Synthesis, cytotoxicity and DNA-binding levels of ammine/propylamine platinum(II) complexes with carboxylates.

Seven new mixed ammine/propylamine platinum(II) complexes with carboxylates (a-g) have been synthesized and characterized by elemental analysis, conductivity, IR, UV, and (1)H NMR spectra techniques. The cytotoxicity of these complexes was tested by MTT assay. The levels of total platinum bound to DNA were measured by ICP-MS. The results indicate that the complexes (a-g) have better cytotoxicity against EJ and HL-60 than other carcinoma cell lines.
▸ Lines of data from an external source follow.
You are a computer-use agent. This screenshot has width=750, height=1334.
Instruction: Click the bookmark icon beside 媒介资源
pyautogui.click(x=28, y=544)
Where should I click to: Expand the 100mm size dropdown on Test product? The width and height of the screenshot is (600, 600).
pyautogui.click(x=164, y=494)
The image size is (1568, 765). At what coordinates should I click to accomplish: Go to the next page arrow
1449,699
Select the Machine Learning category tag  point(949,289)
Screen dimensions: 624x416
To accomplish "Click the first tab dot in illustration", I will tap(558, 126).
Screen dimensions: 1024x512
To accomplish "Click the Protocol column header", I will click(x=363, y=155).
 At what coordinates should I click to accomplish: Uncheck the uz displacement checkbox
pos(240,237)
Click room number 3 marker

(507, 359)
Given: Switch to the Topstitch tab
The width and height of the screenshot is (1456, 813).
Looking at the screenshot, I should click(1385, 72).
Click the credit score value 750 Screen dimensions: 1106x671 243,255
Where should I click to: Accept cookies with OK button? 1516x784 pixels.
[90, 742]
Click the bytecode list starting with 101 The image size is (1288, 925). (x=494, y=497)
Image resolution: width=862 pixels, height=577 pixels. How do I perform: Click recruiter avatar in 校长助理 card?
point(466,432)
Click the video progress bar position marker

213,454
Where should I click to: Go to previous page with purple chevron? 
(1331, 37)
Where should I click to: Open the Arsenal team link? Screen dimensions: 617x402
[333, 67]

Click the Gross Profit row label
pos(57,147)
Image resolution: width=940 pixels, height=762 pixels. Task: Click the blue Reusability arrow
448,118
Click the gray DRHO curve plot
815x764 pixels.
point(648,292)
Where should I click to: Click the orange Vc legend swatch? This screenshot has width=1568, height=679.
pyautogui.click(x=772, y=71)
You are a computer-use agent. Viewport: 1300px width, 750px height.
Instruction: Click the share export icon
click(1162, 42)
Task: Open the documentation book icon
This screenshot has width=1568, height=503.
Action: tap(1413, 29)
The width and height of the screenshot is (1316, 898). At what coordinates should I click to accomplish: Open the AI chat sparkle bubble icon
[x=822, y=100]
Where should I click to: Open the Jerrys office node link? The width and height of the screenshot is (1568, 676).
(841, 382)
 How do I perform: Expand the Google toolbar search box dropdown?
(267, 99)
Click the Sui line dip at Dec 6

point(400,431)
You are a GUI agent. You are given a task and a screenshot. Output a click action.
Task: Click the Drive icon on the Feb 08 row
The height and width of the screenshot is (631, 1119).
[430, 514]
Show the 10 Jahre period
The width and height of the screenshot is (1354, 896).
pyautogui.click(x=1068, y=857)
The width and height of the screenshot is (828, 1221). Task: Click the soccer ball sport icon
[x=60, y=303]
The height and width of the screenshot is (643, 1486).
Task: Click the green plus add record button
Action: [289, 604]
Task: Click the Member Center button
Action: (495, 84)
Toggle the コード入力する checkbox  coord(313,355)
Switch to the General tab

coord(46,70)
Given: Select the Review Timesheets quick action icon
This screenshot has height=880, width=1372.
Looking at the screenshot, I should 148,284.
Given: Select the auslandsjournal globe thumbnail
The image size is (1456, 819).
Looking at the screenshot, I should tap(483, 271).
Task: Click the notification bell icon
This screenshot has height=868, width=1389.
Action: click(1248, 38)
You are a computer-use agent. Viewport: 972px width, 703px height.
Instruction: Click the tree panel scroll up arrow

The cytotoxicity increases in the sequence: g<f<e<d<b<c<a against tested carcinoma cell lines. The cytotoxicity of complexes (a-c) is equal to that of cisplatin against HL-60. The cytotoxicity of complex a is also equal to that of cisplatin against EJ. However, the complexes (a-g) are significantly less potent than cisplatin against BGC-823, HCT-8 and MCF-7. The total DNA-platination levels increase in the sequence: cisplatin<g<e<f<d<b<c<a under the same experimental conditions. It suggests that there is no correlation between total DNA-platination levels in HL-60 cells and cytotoxicity of ammine/propylamine platinum complexes. When leaving groups are aromatic carboxylates, the complexes have better cytotoxicity, and moreover, the substituent in benzene ring also influences cytotoxicity.